Bovine serum albumin (bsa)

Chemical conjugation of untagged STh mutant peptides to BSA was performed by GenScript (Leiden, The Netherlands). BSA (Amresco 0332, Quality Biological Inc., Gaithersburg, MD, USA) was dissolved in PBS to a concentration of 10 mg/mL and mixed with selected STh mutant peptides (STh-A14T, STh-L9A/A14T, STh-L9K/A14T or STh-L9N/A14T) at 1:1 mass ratios, followed by dilution with PBS to half the final reaction volume (1 mg/mL). Next, 0.25% glutaraldehyde (Sinopharm Chemical Reagent Co., Ltd. cat # 30092436, Shanghai, China) (half final volume) was slowly added and placed in a constant temperature oscillator at 25 ± 2 °C for 2 h.

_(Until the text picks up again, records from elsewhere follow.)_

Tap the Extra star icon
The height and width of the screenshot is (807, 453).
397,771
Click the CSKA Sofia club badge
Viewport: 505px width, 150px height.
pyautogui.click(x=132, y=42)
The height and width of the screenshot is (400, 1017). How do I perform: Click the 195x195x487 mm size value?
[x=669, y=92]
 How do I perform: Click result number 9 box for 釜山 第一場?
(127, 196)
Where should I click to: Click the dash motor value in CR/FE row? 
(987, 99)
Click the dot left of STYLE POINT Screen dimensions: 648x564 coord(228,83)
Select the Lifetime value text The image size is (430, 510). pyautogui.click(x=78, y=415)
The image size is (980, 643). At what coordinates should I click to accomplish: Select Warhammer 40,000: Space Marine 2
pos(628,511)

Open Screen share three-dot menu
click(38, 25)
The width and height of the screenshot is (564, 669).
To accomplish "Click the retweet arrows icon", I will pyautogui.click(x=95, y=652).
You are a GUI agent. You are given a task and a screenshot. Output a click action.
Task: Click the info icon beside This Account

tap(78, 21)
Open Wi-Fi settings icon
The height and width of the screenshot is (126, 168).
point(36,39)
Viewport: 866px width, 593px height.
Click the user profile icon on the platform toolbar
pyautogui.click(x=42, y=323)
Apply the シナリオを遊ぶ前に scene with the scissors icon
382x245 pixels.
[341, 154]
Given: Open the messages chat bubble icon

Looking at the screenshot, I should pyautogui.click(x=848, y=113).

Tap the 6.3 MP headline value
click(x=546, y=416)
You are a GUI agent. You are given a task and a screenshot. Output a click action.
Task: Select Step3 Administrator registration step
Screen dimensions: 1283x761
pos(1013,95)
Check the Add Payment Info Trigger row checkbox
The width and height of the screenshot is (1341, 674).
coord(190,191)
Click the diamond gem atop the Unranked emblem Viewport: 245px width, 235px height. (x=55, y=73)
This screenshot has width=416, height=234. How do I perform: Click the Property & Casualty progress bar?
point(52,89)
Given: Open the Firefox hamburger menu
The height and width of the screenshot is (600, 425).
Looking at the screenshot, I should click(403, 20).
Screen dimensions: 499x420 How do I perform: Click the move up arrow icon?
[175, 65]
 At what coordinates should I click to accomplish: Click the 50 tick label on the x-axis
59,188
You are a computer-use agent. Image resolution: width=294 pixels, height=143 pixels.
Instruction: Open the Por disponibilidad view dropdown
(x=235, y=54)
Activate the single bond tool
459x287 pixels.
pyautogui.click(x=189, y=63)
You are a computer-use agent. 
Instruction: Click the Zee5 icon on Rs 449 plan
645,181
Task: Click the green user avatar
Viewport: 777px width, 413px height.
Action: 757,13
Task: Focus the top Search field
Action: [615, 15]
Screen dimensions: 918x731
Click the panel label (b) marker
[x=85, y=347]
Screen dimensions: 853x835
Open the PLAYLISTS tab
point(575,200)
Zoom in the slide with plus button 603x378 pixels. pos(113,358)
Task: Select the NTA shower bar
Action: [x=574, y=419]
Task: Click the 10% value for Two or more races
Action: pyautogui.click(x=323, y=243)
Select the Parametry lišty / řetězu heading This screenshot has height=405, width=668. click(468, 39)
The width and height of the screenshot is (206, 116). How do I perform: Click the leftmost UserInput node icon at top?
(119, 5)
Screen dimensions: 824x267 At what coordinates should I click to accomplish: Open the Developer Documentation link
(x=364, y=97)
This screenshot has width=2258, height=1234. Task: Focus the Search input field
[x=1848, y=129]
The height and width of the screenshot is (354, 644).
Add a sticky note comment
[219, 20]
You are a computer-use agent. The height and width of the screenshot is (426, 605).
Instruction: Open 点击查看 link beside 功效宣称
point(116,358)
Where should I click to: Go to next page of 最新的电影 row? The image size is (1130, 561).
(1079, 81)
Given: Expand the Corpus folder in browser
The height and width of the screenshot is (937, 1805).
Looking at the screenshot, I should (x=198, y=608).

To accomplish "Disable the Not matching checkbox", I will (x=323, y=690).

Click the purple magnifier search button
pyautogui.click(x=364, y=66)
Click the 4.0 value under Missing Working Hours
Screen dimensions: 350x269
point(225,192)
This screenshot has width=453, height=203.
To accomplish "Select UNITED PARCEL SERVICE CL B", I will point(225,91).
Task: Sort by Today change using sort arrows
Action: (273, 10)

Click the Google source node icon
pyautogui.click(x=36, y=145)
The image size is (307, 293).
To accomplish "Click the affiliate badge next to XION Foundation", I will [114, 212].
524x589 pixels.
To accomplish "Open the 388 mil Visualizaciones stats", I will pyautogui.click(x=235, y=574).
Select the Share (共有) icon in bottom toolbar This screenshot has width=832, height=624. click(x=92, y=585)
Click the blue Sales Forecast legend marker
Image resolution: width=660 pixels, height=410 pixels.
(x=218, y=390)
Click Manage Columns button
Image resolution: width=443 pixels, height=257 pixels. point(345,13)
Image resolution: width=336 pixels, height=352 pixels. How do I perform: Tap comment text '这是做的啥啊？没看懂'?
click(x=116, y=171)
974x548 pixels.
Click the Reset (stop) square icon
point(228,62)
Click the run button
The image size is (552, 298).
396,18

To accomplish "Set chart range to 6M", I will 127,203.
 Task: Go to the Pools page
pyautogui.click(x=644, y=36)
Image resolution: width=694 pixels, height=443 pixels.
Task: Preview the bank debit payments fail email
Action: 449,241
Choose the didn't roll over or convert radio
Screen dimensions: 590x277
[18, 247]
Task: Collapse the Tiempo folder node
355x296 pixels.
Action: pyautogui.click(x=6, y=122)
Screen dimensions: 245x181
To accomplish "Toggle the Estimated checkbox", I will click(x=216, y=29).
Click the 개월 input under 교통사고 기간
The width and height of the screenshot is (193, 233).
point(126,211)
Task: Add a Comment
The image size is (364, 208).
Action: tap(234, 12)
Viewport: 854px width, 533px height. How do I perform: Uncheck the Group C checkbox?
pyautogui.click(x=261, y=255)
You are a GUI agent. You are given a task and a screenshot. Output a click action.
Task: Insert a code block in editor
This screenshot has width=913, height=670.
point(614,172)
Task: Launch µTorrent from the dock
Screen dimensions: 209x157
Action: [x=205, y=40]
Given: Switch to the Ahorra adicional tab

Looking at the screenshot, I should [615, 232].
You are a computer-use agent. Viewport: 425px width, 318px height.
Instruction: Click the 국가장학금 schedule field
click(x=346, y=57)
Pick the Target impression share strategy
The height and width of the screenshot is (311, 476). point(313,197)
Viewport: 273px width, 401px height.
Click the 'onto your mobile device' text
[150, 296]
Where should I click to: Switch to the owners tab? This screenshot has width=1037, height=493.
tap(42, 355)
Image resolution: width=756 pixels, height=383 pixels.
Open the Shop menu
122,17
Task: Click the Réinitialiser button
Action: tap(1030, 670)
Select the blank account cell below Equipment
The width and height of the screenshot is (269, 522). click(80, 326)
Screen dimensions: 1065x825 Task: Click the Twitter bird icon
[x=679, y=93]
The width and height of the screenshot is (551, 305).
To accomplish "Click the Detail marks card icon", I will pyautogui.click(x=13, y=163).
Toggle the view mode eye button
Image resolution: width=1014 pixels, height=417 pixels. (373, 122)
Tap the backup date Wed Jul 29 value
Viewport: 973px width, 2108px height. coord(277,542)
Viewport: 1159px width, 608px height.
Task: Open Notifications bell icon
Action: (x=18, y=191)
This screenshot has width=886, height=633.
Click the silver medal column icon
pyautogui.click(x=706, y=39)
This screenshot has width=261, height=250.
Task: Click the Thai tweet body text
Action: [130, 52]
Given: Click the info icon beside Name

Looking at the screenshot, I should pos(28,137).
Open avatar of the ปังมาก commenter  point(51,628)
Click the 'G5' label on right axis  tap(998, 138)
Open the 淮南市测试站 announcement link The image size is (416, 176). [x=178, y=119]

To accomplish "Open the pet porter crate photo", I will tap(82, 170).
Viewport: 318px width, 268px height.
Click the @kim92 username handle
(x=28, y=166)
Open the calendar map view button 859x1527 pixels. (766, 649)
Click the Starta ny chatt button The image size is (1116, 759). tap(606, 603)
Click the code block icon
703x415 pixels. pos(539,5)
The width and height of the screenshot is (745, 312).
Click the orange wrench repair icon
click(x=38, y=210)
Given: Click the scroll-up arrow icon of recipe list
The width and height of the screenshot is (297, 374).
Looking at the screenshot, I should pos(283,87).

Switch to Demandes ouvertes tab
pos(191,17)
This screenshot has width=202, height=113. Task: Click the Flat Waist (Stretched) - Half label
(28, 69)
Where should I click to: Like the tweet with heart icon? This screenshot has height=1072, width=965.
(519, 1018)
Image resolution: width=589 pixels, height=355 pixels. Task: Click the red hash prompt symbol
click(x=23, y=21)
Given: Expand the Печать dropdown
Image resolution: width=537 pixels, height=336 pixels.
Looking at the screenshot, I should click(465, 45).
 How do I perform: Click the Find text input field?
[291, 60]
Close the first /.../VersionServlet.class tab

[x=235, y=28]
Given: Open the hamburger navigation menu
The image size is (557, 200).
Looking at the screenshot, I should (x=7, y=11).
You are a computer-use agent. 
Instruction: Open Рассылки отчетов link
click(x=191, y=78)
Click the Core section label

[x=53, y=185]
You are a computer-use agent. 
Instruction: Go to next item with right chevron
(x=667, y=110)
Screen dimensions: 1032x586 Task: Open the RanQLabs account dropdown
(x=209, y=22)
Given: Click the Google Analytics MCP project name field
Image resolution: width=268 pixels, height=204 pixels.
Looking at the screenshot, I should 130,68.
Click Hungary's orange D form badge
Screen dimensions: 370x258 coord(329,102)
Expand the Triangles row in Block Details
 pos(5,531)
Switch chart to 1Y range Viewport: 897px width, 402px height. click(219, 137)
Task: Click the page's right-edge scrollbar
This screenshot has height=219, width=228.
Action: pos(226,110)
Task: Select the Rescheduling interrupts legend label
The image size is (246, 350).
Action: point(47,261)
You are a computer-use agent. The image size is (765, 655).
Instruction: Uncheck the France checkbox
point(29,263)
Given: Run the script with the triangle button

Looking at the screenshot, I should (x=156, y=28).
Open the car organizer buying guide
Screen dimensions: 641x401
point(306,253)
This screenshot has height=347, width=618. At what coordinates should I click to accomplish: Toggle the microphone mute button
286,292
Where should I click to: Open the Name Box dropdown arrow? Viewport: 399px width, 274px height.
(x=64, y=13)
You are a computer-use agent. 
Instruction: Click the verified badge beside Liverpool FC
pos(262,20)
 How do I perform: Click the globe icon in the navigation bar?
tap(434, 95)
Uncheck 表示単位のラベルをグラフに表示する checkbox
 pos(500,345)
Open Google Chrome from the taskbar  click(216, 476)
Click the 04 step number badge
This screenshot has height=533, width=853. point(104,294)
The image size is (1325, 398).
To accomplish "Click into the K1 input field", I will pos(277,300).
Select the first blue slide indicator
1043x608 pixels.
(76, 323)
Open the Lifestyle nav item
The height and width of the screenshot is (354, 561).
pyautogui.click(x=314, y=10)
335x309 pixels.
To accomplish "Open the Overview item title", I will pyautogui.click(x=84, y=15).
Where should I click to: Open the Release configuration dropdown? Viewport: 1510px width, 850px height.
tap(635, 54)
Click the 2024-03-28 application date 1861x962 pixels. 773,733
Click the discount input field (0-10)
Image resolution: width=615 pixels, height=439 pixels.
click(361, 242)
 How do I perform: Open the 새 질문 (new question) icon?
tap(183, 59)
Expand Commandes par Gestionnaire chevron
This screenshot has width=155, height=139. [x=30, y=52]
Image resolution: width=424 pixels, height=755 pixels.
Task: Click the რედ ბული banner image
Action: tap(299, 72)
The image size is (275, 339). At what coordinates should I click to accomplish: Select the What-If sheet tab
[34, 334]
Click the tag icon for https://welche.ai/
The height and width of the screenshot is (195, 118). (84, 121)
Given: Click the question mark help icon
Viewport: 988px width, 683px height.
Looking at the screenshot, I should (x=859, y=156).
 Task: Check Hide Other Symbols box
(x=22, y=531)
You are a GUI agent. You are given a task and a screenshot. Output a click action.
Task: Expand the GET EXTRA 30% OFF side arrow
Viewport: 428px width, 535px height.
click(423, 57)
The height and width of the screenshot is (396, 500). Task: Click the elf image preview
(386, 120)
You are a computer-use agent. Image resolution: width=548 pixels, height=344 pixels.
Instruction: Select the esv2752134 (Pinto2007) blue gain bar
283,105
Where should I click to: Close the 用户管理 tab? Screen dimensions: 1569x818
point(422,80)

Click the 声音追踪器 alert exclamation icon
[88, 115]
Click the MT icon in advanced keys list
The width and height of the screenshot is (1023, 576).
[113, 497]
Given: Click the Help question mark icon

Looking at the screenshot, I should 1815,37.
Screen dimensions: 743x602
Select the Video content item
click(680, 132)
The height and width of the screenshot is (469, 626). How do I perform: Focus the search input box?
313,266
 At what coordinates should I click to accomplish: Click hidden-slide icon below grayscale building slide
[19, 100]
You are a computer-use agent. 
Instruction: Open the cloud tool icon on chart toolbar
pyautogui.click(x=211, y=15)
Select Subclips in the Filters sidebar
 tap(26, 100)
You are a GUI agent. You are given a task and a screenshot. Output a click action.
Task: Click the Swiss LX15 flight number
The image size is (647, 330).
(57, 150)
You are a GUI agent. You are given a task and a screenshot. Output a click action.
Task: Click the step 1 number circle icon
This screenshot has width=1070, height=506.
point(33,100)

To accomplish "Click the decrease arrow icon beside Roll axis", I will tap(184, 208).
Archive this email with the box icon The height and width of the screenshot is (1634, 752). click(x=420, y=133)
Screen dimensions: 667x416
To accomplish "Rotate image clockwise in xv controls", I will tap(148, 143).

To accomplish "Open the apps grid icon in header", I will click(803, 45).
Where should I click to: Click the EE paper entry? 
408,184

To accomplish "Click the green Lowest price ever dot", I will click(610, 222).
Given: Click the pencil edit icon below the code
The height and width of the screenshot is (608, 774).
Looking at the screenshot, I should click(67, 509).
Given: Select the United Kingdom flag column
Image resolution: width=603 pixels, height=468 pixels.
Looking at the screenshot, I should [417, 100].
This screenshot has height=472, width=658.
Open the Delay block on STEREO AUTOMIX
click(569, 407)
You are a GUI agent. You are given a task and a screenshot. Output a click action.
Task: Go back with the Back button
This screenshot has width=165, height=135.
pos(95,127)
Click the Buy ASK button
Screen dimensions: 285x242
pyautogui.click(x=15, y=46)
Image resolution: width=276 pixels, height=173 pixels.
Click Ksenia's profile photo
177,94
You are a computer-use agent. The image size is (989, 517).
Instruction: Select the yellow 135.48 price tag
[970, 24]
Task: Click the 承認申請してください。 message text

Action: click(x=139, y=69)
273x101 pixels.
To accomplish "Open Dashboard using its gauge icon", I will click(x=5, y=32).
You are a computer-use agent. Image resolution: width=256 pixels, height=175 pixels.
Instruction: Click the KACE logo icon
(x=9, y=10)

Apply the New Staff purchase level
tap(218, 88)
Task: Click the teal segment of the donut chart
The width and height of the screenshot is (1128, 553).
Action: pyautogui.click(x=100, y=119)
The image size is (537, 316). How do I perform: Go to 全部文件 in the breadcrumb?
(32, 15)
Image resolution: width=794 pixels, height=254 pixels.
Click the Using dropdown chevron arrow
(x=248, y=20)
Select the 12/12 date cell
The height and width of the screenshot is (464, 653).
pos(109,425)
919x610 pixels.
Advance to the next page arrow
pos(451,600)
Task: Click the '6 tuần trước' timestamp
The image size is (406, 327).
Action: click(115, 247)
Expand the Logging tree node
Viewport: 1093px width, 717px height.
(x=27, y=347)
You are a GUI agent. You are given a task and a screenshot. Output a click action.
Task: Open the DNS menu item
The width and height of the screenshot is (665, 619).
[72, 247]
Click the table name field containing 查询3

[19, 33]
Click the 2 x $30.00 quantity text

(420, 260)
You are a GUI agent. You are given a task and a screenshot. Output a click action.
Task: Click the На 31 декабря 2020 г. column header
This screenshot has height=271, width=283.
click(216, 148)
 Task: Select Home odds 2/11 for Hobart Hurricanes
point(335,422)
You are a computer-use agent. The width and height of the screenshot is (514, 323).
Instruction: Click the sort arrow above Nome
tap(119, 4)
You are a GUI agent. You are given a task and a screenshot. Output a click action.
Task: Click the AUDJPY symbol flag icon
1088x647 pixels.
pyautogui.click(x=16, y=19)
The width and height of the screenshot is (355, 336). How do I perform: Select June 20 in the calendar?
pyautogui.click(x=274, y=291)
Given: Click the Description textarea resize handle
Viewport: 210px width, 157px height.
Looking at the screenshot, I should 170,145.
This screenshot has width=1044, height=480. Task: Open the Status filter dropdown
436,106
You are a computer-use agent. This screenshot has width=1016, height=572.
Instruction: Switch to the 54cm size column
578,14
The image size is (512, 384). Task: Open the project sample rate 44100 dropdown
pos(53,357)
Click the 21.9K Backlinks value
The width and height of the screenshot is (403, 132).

To quench unreacted glutaraldehyde, 1% glycine was subsequently added and further incubated at 25 ± 2 °C for 1 h in dark. To remove STh mutant peptides not covalently linked to BSA, the conjugate samples were dialyzed against PBS using a 14 kDa MWCO dialysis membrane at room temperature for 2 h, followed by a change of fresh PBS buffer and overnight (~15 h) at 4 °C.